Seorang sumber yang enggan disebutkan namanya menyebutkan bahwa perjalanan tersebut dilakukan beberapa bulan sebelum munculnya isu dugaan asusila yang kini ramai diperbincangkan.
“Foto itu bukan editan, dan itu memang di Bengkulu. Mereka terlihat mesra dan tidak menunjukkan tanda-tanda masalah apa pun,” ujar sumber tersebut.
Publik kini bertanya-tanya: benarkah transfer uang Rp4 juta itu murni karena iba? Ataukah justru bagian dari dinamika hubungan yang lebih pribadi?
Sikap Tonal yang sejak awal memilih tampil terbuka dan menuding balik pihak perempuan sebagai pelaku pemerasan kini menghadapi ujian berat. Dalam konteks politik dan etika publik, temuan semacam ini bukan hanya soal moral pribadi, tetapi juga menyangkut marwah lembaga DPRD dan integritas partai pengusungnya.
Pihak keluarga perempuan yang diduga menjadi korban melalui kuasa hukumnya telah menyampaikan permintaan resmi agar penyidik aparat penegak hukum (APH) menindaklanjuti kasus ini dengan serius.

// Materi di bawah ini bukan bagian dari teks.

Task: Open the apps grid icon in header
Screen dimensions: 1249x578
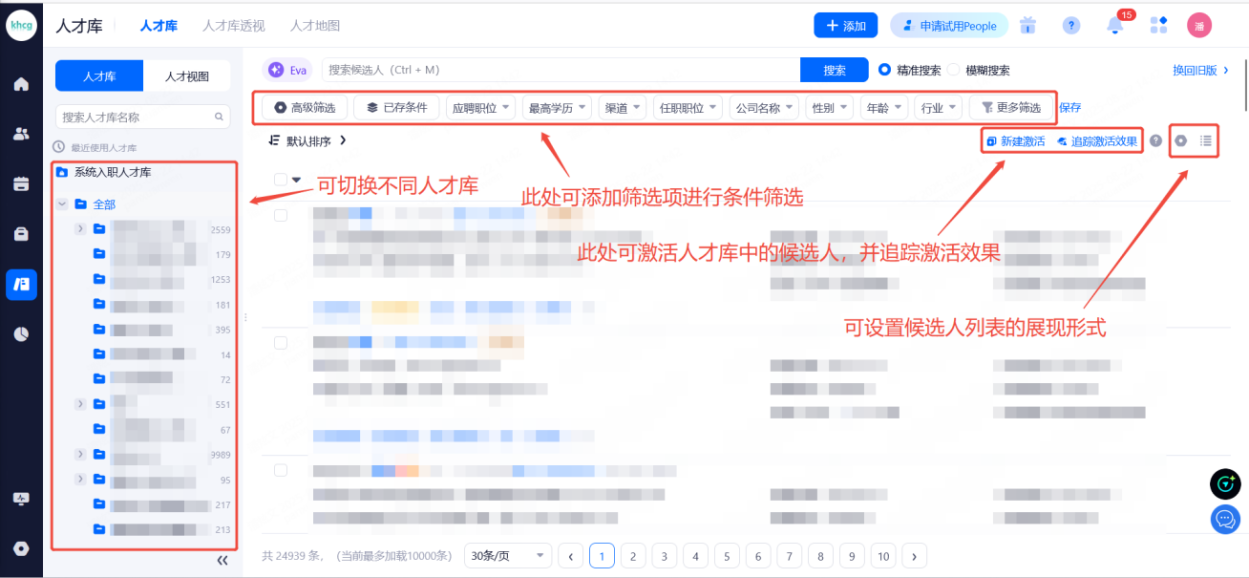Action: (1159, 26)
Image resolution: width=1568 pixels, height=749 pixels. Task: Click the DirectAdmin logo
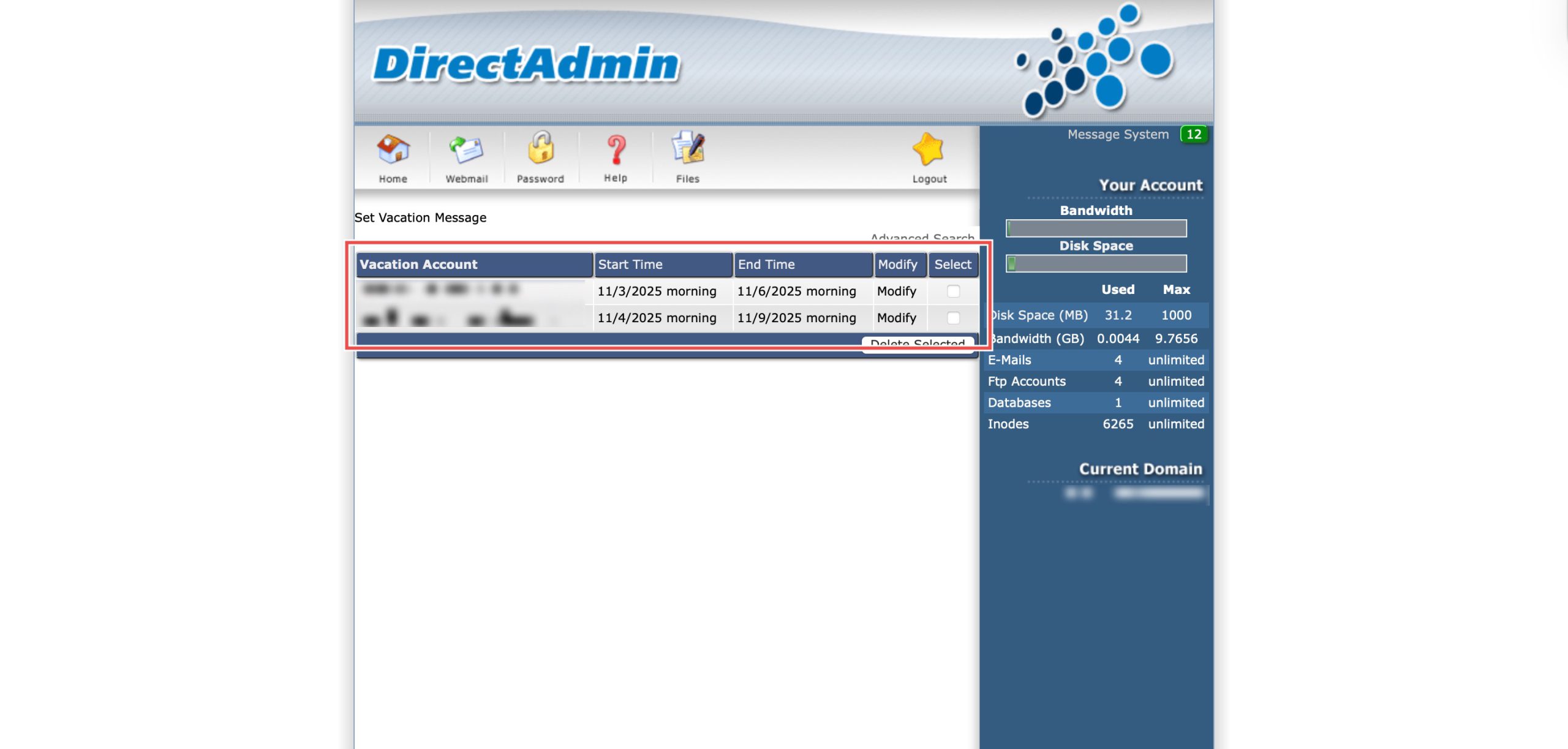click(x=526, y=64)
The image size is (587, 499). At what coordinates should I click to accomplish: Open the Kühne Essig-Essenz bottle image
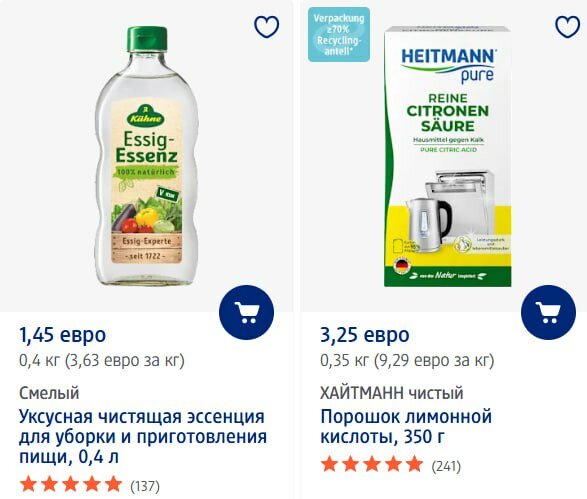146,156
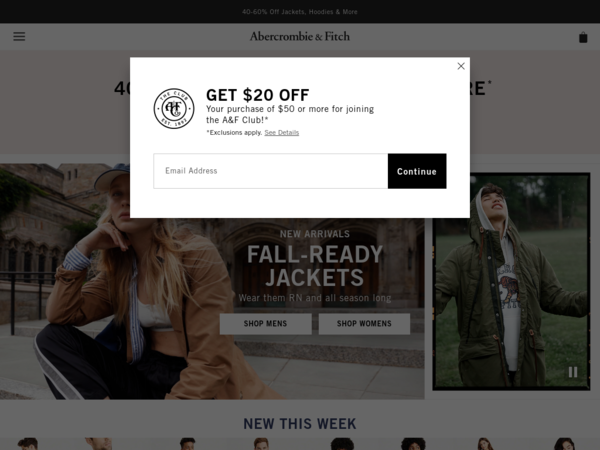Click the Email Address field
This screenshot has height=450, width=600.
(271, 171)
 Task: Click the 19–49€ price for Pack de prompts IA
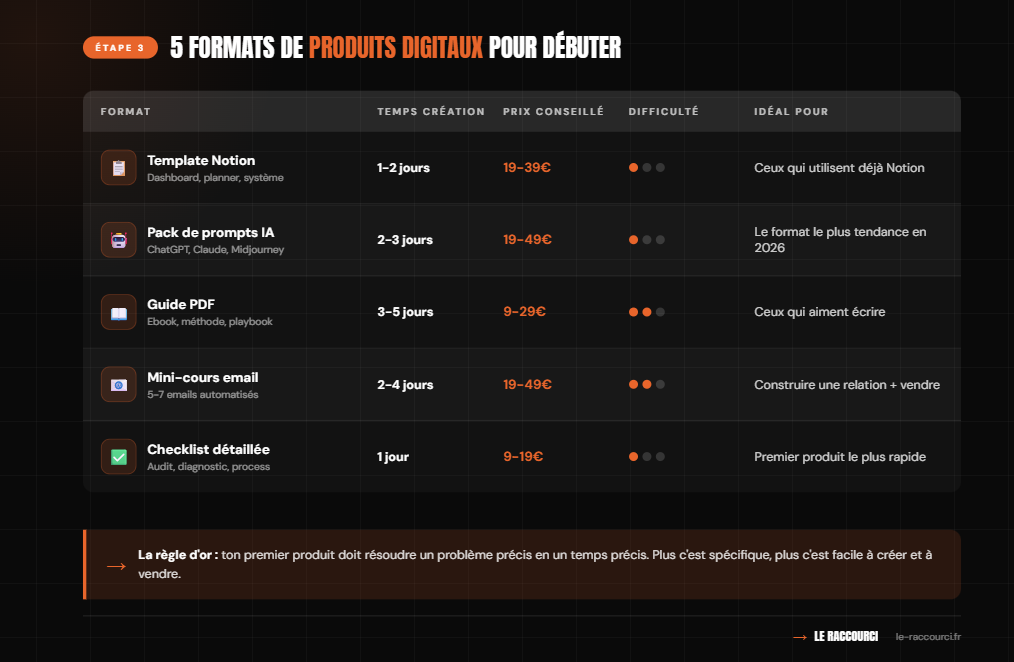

“Kami berharap aparat tidak hanya berhenti pada klarifikasi sepihak. Fakta-fakta baru ini perlu diuji dan dipastikan keabsahannya,” tegas perwakilan keluarga.
Selain aspek hukum, publik juga menyoroti tanggung jawab etik Partai Golkar, tempat Tonal bernaung. Desakan agar dilakukan pemeriksaan internal dan sanksi kode etik kini kian kuat menggema di media sosial dan ruang publik.
“Dewan adalah representasi rakyat. Setiap perilaku pribadi anggota yang mencoreng citra lembaga harus diproses secara etik, tanpa pandang bulu,” kata seorang aktivis antikorupsi di Lubuklinggau yang dimintai tanggapan.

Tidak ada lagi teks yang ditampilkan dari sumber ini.